## CHALLENGE
Copy the part of the listing that opens with the line containing "The height and" and closes at the end of the listing, both ends included. Leave the pictures out.

Dataset listing:
________________________
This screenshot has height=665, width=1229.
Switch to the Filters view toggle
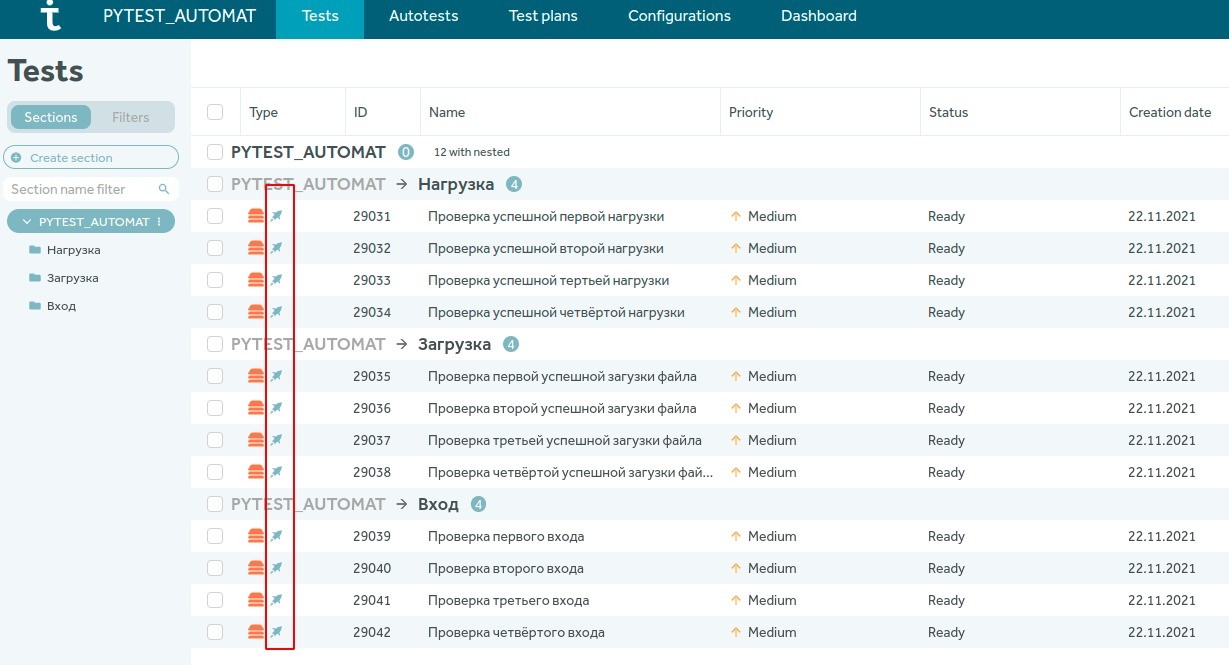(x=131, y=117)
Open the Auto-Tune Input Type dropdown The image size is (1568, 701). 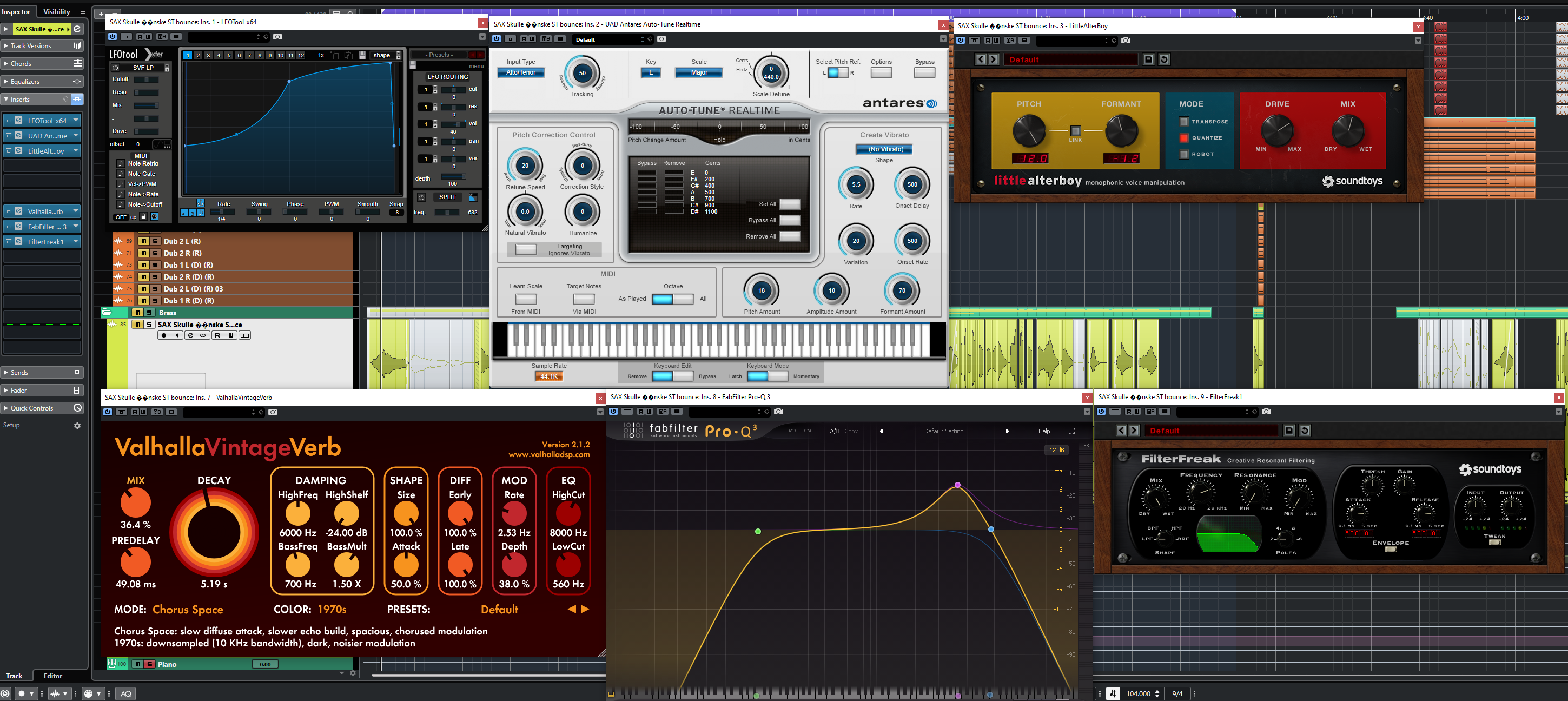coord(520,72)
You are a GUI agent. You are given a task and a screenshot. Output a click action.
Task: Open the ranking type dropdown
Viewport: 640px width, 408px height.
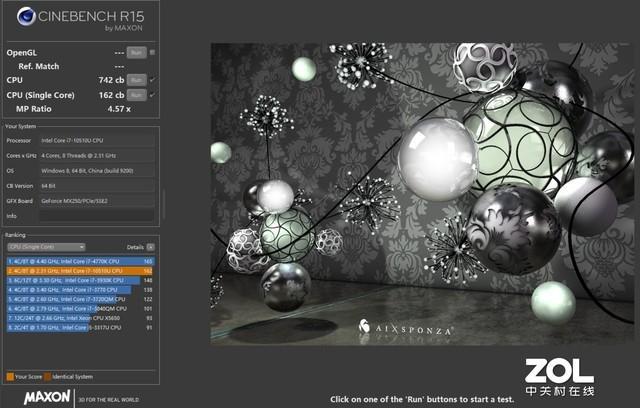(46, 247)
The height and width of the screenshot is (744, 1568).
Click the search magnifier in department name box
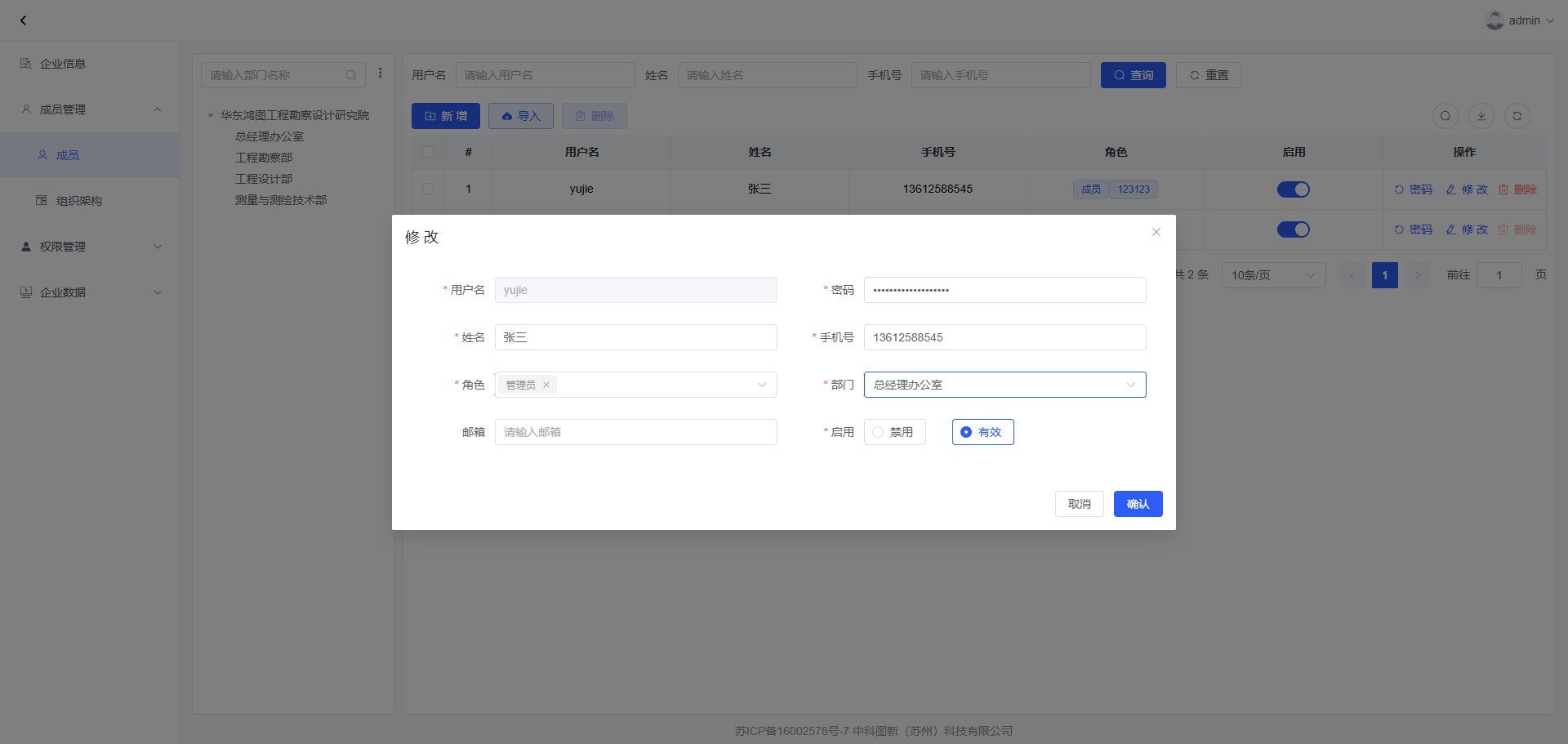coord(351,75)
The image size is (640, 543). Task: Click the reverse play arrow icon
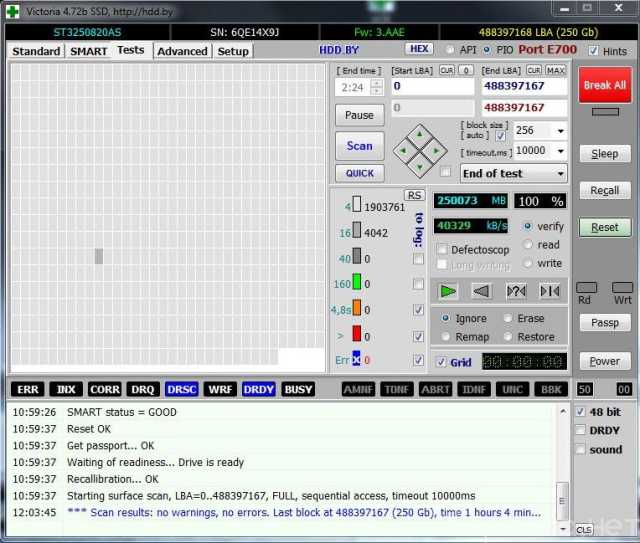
________________________
## TASK RESPONSE
The height and width of the screenshot is (744, 1568).
Click the search magnifier in department name box
coord(351,75)
The image size is (640, 543). Task: Click the reverse play arrow icon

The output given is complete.